• _TASK_
In the listing below, find the line containing "Click the voice message microphone icon" and the line containing "You are a computer-use agent. Image". Repeat exactly those two lines and every line between them, nothing more.
--- START ---
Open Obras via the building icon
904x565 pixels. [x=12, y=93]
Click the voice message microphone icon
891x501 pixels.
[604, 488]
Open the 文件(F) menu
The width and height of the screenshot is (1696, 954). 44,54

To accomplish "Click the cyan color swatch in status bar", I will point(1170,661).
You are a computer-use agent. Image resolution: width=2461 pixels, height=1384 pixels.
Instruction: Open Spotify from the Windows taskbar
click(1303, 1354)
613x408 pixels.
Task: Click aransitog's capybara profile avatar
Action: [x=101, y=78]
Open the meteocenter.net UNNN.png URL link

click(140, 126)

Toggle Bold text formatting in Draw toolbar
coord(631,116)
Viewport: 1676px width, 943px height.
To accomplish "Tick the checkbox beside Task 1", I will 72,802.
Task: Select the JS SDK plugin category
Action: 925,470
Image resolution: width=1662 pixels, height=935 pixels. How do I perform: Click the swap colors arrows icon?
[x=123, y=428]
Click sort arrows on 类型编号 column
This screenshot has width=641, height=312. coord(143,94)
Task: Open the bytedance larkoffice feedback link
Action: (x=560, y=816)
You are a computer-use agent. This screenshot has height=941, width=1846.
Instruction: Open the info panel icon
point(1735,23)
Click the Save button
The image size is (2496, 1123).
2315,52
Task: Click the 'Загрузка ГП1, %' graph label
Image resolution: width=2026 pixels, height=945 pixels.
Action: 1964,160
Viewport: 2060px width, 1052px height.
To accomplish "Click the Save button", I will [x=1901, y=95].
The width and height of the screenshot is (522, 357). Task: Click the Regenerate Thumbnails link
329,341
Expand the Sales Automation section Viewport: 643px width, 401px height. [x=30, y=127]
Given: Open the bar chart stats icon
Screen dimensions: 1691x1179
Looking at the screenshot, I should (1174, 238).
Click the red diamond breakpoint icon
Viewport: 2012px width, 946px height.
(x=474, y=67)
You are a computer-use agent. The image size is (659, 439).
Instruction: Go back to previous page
--- END ---
• _RESULT OF THIS TASK_
Click the voice message microphone icon
891x501 pixels.
[604, 488]
Open the 文件(F) menu
The width and height of the screenshot is (1696, 954). 44,54

To accomplish "Click the cyan color swatch in status bar", I will point(1170,661).
You are a computer-use agent. Image resolution: width=2461 pixels, height=1384 pixels.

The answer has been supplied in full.